Problem to solve =
Would you filter the listing below so that only lines with the word "agent" remain?

Records supplied =
********

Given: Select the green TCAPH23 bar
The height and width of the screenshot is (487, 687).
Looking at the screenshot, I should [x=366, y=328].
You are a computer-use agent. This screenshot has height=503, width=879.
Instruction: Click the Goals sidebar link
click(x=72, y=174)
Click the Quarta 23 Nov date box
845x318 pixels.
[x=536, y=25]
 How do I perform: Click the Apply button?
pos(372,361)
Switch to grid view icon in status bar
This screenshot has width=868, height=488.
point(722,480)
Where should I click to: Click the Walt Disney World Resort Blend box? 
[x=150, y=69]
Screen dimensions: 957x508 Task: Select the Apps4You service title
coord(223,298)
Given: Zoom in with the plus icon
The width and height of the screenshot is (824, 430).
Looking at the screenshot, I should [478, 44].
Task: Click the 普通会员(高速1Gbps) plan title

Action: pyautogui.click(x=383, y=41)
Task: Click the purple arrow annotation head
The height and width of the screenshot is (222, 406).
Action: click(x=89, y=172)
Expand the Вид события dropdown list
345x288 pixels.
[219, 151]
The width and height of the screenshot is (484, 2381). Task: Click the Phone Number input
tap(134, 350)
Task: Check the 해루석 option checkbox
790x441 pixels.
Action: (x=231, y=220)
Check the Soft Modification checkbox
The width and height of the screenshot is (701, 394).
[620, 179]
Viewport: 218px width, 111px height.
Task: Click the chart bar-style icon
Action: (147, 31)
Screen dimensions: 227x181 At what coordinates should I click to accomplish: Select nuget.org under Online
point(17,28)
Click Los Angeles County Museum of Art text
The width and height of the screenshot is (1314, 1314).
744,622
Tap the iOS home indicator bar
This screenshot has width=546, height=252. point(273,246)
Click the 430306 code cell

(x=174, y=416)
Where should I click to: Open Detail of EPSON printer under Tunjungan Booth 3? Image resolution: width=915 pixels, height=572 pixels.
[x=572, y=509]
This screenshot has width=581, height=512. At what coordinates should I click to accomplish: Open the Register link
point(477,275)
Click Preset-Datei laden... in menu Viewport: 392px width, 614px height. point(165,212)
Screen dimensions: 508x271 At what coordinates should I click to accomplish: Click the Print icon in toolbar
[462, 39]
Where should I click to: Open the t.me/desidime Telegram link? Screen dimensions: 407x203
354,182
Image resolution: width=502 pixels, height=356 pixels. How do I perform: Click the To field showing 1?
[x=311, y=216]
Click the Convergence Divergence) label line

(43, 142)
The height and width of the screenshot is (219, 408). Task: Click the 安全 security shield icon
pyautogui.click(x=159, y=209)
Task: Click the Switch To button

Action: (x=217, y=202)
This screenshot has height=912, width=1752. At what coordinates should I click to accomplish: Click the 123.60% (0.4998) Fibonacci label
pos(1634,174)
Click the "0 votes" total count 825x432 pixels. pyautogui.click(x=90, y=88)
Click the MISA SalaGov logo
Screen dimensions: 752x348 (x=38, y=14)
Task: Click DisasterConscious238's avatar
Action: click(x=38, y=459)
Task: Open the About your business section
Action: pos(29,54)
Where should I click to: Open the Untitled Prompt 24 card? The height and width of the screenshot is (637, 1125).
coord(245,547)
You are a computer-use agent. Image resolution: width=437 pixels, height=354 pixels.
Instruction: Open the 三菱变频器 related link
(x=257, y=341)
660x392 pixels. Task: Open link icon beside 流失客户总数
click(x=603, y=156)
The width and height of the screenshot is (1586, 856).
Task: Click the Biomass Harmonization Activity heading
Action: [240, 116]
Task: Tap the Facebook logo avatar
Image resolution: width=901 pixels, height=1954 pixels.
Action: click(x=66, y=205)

********

Exercise answer =
You are a computer-use agent. This screenshot has height=503, width=879.
You are a computer-use agent. Image resolution: width=437 pixels, height=354 pixels.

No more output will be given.